La domination arménienne ne fut pas seulement économique, mais aussi politique. La présence russe marque le déclin de la noblesse géorgienne, confrontée comme en Russie par ailleurs, à la réalité du capitalisme moderne. Beaucoup vendirent leurs terres à de riches marchands pour s’engager dans des carrières administratives en ville. Ce fut ainsi surtout la classe moyenne arménienne qui prospéra. La migration des Géorgiens vers les villes se ressentit au niveau démographique; il se crée une classe ouvrière géorgienne qui sera déterminante au tournant du siècle. Il n’empêche qu’alors ce sont encore les Arméniens qui contrôlent l’appareil politique. Comme l’indique Suny (Suny, 1994, p. 116), « what distinguished these Georgians most completely from the Russians and the Armenians in Tiflis was their almost isolation from positions of political and economic power ». En 1897, au tournant du siècle, alors même que le mouvement de libération nationale était lancé depuis quelques années déjà, les marchands les plus importants restaient les Arméniens. Sur les 9’725 marchands de la ville, 48,6% étaient Arméniens, contre 26,9% Géorgiens et 6% Russes. Ils contrôlaient 44% des plus grosses industries, contre seulement 10% pour les Géorgiens (ibid., p. 118). Les plus riches familles de la ville étaient toutes arméniennes. Un observateur russe l’a bien exprimé de la manière suivante (ibid., p. 118)

Trade in the Caucasus is entirely in the hands of clever and calculating Armenians. Armenians are higher than Georgians in intelligence and in love for work, and for that reason there is nothing surprising in the fact that Georgian properties are rapidly falling into Armenian hands. Georgians are dependent on them just as the Poles are on the Jews and similarly feel towards them the same contempt and hatred (if not more than the Poles feel towards the Jews). The commercial Armenians reveal much cleverness, wiliness, are always ready with flattery ; their thirst for profit leads them to cheating and swindling.

Ce fut là l’un des nombreux points de friction entre Arméniens et Géorgiens. Le mouvement de libération nationale initié dans le dernier tiers du XIXème siècle est autant un mouvement de libération contre la présence russe que contre la domination économique des Arméniens.

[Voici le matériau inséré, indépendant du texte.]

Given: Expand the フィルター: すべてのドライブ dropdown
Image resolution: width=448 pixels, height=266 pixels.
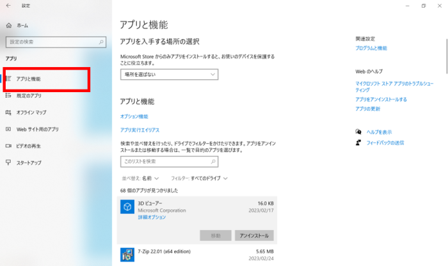Looking at the screenshot, I should [x=200, y=178].
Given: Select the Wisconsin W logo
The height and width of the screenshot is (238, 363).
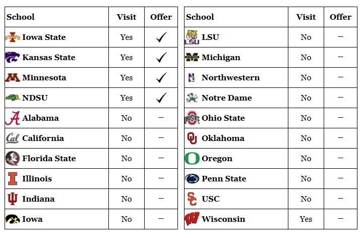Looking at the screenshot, I should tap(192, 219).
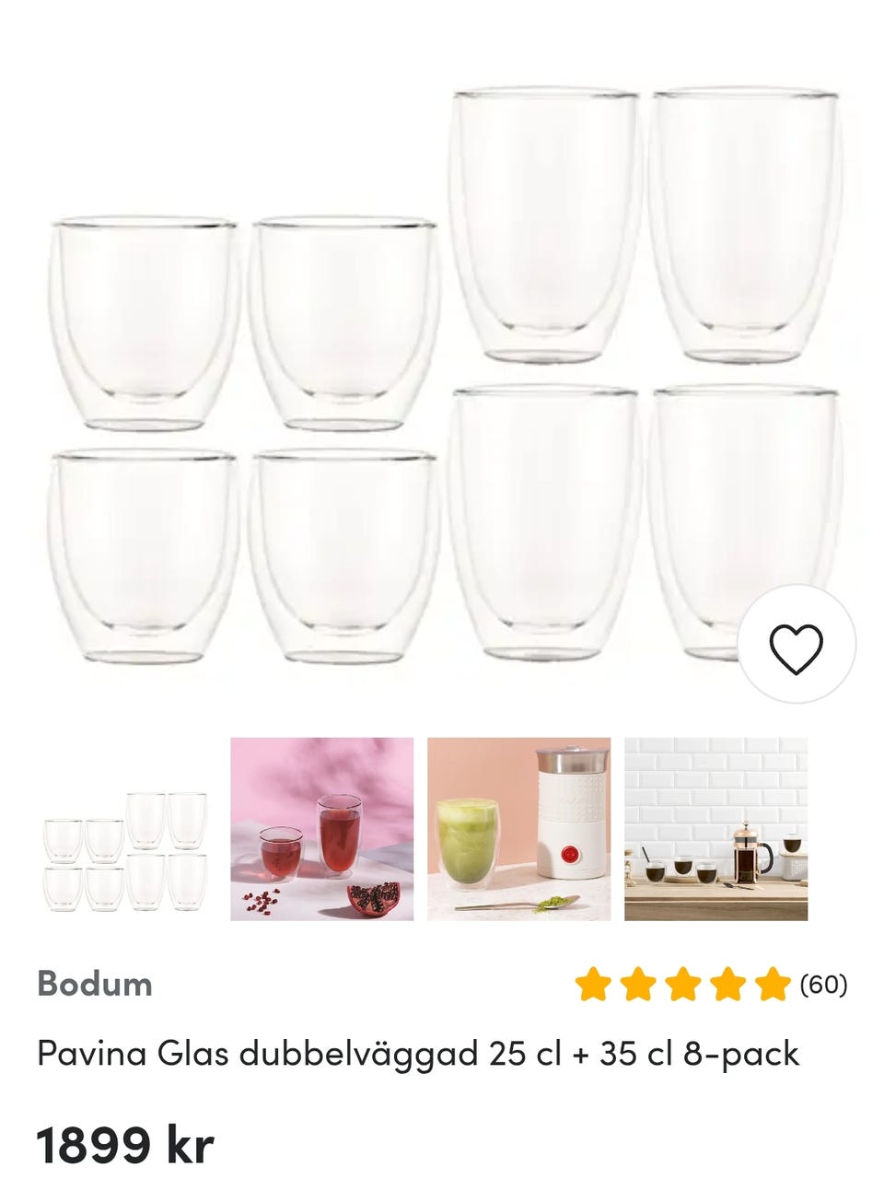Click the fourth rating star
The height and width of the screenshot is (1202, 884).
pos(728,985)
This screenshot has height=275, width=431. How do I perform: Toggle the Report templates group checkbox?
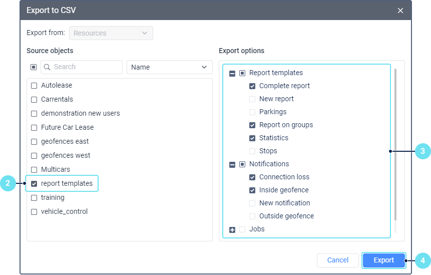click(242, 73)
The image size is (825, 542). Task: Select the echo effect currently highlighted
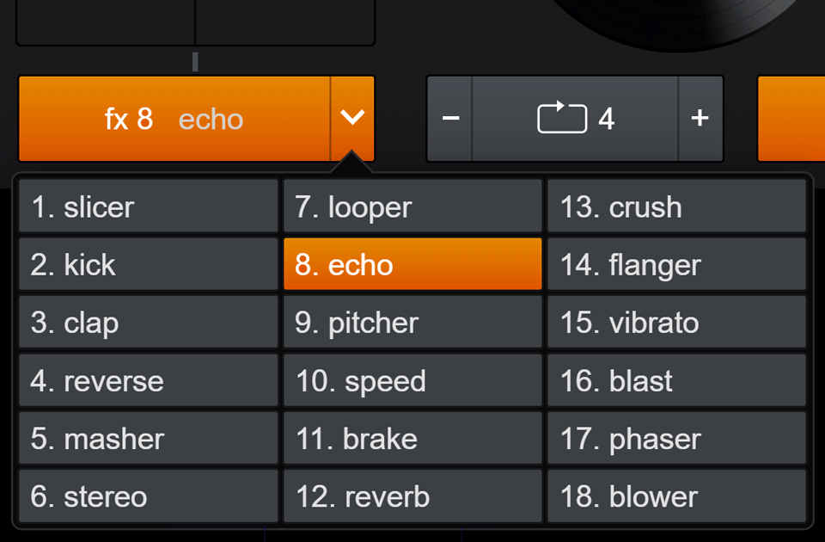click(x=412, y=264)
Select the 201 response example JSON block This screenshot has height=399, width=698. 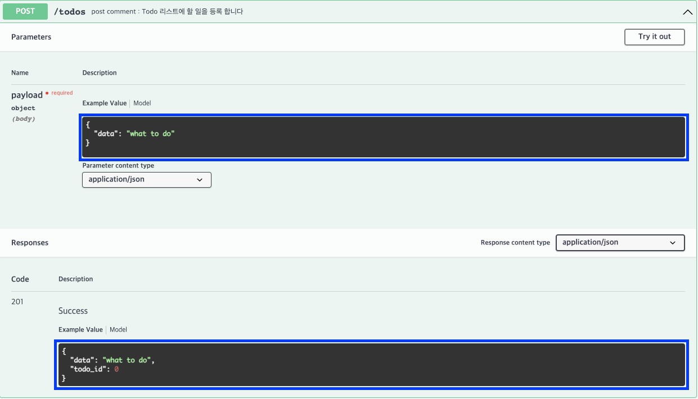point(372,364)
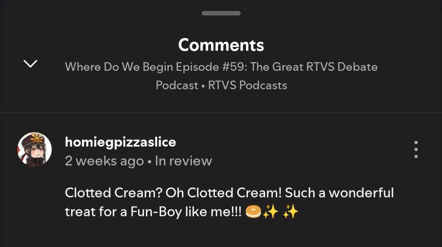This screenshot has height=247, width=442.
Task: Tap the 'Comments' heading
Action: [221, 45]
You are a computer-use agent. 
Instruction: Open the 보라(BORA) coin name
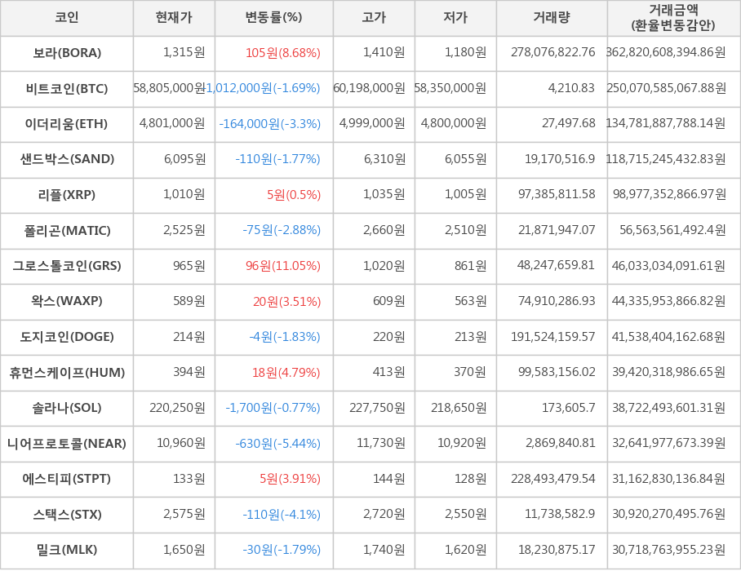pyautogui.click(x=67, y=53)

Comme le fait encore observer un voyageur italien au début du siècle en 1905 (cité dans G. S. Jones, 1996, p. 446) « Armenians control all the commercial activity of the town. One has only to walk down the main streets to see that the names over all the major shops and of the most important firms are Armenians. (…) The Georgians, on the other hand, have lost much of their wealth. Tiflis has become one the most important centres of Armenian nationalism ». Le système électoral en vigueur fit que les Arméniens dominaient les structures gouvernementales locales (ibid., p. 446). La rivalité était telle que selon les mots d’un observateur de l’époque, on pouvait parler de « two societies, two intelligentsias, living in parallel but without any contact with one another, not knowing one another and not interested in mutual acquaintance » (ibid., p. 447).